## EXERCISE TEXT:
___

A cordless framing nailer finally cuts the compressor and the hose out of framing, decking, and fence work. No air line dragging through the mud, no waiting for a tank to build pressure, no gas cartridges to buy like the old fuel-cell guns. Modern brushless models drive a 3-1/2 inch nail flush into a doubled-up header about as well as a pneumatic, and they'll run all day off one battery.
Before you pick a model, pick the battery. A framing nailer is rarely your only cordless tool, so the smart move is to buy into the platform you already own or plan to grow. Milwaukee M18, DeWalt 20V MAX, Metabo HPT MultiVolt, and Ridgid 18V all make a strong gun, and none of them share batteries with each other. Worth repeating the traps people fall into here: Milwaukee M12 packs won't fit an M18 tool, and a DeWalt FLEXVOLT battery auto-switches to run 20V MAX tools while a plain 20V MAX pack will never power a 60V FLEXVOLT tool. Sort the platform first.

___

## WORK INSTRUCTIONS:
• A. For each statement below, say whether it agrees with the text on cordless framing nailers, and quote the words of the text that decide it: (i) Milwaukee M12 packs fit M18 tools; (ii) a DeWalt FLEXVOLT battery can run 20V MAX tools; (iii) the four brands named share batteries with one another.
• B. Write a continuation of the text on cordless framing nailers, starting after its last sentence.
Nothing in the records is needed here.

## DATA TO EXAMINE:
___

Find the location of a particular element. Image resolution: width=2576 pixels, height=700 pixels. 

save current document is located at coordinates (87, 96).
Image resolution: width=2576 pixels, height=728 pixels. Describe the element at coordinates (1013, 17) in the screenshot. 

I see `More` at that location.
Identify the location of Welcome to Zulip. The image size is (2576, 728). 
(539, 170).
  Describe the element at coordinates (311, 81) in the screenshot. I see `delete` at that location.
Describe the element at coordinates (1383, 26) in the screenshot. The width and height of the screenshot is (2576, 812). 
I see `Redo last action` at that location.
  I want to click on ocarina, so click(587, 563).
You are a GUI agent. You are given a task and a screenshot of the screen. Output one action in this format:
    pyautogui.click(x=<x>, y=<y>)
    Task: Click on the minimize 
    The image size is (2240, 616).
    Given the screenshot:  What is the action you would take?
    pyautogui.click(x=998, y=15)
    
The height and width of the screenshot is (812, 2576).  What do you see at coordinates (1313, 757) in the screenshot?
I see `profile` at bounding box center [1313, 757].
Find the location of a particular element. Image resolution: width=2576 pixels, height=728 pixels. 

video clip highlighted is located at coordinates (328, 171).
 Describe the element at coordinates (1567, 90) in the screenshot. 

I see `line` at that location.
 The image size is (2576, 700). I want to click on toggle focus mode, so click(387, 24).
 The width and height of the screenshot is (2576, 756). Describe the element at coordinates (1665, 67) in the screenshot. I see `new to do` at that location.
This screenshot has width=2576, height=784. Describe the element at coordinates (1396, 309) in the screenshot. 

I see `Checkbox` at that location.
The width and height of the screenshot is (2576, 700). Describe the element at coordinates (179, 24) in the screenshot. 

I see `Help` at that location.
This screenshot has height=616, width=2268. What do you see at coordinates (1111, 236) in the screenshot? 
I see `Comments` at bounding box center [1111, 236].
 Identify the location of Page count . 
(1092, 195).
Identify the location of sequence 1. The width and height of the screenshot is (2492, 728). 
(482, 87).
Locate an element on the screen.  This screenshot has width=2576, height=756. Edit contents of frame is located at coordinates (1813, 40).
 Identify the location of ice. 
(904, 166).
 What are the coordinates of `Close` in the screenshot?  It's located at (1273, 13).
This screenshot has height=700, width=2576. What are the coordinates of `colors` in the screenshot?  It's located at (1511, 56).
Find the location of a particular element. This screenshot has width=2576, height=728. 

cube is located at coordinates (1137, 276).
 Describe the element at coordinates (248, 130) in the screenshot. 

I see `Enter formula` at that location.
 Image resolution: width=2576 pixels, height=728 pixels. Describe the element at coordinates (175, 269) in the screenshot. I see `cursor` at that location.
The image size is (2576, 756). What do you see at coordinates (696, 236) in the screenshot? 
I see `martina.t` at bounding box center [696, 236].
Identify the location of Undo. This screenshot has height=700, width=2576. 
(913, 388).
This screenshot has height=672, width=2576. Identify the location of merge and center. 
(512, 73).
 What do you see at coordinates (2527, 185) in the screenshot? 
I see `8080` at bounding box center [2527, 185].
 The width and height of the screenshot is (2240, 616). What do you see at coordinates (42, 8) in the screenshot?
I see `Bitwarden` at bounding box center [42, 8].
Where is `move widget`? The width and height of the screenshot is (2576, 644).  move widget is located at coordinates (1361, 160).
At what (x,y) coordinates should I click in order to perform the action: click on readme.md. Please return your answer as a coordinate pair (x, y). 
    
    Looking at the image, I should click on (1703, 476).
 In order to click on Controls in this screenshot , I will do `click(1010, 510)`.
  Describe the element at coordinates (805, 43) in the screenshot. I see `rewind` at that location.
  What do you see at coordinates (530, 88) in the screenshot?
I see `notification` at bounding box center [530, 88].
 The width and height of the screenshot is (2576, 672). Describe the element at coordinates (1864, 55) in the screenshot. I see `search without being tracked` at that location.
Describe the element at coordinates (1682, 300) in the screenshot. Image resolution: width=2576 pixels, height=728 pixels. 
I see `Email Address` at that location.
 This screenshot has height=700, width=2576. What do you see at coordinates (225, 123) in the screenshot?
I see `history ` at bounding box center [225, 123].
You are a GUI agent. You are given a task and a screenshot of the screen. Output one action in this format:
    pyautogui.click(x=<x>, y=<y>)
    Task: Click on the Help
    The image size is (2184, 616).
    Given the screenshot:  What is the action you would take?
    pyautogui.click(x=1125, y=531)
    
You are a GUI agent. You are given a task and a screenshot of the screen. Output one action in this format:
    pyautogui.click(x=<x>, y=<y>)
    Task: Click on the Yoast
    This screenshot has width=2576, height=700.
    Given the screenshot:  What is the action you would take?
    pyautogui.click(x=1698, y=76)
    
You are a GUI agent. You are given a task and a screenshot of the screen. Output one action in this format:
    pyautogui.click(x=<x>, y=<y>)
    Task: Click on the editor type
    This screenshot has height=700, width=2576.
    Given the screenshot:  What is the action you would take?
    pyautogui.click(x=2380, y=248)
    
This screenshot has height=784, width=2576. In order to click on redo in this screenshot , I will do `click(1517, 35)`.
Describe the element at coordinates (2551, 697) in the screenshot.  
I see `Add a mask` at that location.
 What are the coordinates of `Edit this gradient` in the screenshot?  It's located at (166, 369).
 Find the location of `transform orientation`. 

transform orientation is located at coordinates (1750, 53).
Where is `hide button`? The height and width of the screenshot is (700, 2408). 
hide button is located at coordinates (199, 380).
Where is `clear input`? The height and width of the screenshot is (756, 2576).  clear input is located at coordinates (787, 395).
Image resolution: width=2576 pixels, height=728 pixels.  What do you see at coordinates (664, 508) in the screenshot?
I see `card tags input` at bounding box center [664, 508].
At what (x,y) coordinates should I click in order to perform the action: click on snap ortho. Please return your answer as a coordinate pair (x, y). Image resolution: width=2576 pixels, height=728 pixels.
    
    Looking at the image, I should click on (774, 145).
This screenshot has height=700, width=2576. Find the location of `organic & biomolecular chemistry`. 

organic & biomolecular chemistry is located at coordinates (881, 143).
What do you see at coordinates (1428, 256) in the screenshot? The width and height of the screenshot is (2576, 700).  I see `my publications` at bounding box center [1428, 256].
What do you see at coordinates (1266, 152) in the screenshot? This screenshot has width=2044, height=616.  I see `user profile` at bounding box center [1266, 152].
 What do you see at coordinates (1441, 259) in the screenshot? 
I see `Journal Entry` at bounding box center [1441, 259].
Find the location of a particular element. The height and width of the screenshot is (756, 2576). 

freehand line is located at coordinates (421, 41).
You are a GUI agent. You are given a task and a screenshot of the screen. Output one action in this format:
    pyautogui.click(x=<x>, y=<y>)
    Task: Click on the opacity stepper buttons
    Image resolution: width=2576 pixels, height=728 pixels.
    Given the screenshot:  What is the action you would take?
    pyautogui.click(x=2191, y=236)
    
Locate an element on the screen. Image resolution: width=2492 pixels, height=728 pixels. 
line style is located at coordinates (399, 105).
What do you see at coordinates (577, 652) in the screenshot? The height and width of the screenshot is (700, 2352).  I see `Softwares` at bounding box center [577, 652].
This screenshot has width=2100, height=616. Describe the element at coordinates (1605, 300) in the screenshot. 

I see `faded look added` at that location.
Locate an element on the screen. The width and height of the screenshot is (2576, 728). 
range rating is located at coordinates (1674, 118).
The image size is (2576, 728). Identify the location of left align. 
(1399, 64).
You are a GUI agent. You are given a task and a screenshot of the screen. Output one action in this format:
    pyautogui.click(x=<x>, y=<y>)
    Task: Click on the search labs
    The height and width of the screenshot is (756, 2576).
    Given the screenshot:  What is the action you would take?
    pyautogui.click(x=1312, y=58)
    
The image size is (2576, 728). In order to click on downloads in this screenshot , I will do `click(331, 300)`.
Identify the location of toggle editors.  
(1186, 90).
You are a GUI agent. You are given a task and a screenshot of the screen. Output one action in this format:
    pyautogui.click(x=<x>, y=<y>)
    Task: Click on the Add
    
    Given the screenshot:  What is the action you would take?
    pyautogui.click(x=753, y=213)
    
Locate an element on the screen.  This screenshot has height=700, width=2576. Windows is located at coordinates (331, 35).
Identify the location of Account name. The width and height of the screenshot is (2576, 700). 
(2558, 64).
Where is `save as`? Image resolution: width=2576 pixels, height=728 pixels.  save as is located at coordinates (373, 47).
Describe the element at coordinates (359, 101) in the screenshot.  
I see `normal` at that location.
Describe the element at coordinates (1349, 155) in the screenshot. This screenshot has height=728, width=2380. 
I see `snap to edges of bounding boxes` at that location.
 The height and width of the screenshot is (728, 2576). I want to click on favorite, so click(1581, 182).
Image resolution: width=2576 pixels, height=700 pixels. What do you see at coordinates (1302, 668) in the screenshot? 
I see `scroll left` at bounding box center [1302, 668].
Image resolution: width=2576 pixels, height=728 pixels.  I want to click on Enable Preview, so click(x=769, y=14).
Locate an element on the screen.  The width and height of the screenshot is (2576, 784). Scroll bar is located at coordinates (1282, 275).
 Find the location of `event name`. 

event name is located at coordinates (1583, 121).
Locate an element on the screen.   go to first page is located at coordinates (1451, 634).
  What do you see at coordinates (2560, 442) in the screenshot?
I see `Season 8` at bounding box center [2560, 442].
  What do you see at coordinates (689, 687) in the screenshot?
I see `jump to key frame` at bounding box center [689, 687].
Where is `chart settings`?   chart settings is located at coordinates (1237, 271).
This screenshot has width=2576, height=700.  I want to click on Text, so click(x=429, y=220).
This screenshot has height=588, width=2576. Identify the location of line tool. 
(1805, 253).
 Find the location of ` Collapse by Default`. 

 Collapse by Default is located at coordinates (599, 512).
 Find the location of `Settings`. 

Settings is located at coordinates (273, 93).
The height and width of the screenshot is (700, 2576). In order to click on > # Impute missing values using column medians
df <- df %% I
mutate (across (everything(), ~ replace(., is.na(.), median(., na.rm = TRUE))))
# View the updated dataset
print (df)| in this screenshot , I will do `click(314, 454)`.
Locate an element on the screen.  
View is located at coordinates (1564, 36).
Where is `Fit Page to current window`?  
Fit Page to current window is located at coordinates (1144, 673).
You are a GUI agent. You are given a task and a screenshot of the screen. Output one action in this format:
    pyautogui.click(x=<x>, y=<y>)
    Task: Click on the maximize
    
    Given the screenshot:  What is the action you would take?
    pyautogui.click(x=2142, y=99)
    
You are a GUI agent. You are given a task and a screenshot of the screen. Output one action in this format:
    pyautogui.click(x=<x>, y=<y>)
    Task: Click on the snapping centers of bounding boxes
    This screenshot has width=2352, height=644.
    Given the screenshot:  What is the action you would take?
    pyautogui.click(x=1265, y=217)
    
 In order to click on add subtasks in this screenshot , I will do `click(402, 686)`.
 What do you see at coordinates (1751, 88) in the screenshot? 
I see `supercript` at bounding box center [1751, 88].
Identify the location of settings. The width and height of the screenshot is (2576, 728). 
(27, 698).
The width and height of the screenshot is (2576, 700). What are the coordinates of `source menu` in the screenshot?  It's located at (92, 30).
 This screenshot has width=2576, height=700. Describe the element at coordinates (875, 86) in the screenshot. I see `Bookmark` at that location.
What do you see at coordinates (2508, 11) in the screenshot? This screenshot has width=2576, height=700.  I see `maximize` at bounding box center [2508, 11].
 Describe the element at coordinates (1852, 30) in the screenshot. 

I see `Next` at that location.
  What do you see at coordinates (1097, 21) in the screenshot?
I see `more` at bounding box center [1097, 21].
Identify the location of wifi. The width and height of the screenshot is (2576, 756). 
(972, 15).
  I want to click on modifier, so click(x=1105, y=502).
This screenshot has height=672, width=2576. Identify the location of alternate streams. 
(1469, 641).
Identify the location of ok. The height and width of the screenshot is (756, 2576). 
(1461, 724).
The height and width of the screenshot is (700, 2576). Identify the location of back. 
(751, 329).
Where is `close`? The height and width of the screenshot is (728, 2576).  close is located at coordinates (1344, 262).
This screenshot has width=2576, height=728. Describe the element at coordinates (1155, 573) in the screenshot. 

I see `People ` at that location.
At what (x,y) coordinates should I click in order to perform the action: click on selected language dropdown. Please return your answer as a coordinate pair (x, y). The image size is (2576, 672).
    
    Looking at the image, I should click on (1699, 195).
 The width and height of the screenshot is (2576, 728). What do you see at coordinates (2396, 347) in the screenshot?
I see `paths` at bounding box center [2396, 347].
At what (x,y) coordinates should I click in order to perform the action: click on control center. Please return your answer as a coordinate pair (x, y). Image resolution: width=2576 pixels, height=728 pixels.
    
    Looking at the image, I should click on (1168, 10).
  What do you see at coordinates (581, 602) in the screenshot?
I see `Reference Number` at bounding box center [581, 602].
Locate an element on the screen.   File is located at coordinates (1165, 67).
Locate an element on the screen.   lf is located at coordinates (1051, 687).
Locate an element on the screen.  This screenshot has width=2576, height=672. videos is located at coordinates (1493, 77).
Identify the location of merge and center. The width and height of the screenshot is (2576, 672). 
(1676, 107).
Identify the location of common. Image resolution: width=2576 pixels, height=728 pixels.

___

## ACTIVITY ANSWERS:
• A.
(i) No: "Milwaukee M12 packs won't fit an M18 tool"
(ii) Yes: "a DeWalt FLEXVOLT battery auto-switches to run 20V MAX tools"
(iii) No: "none of them share batteries with each other"

• B.
One more decision: nail collation. The 21-degree guns here use plastic-collated, full-round-head nails, which most local codes accept and which feed reliably. The 30 to 34-degree paper-collated style lets the magazine reach tighter into corners and leaves no plastic shrapnel, but the nails cost a little more and the paper can swell if it gets wet. Neither is wrong. It's mostly what your supplier stocks and what your hands are used to.
For everyday framing: Milwaukee 2744-20
The M18 FUEL 2744-20 is the one I'd hand a framer. It uses a nitrogen air-spring mechanism and a POWERSTATE brushless motor, so there's zero ramp-up time, it fires up to three nails a second, and it sinks 2 to 3-1/2 inch nails from .113 to .148 shank without bogging. It lives on M18, the deepest battery lineup in the trades, so the same pack feeds your circular saw and your impact. The catch is heft. It's a dense, front-heavy tool, and toe-nailing overhead all day will let you know it. For production framing, buy this.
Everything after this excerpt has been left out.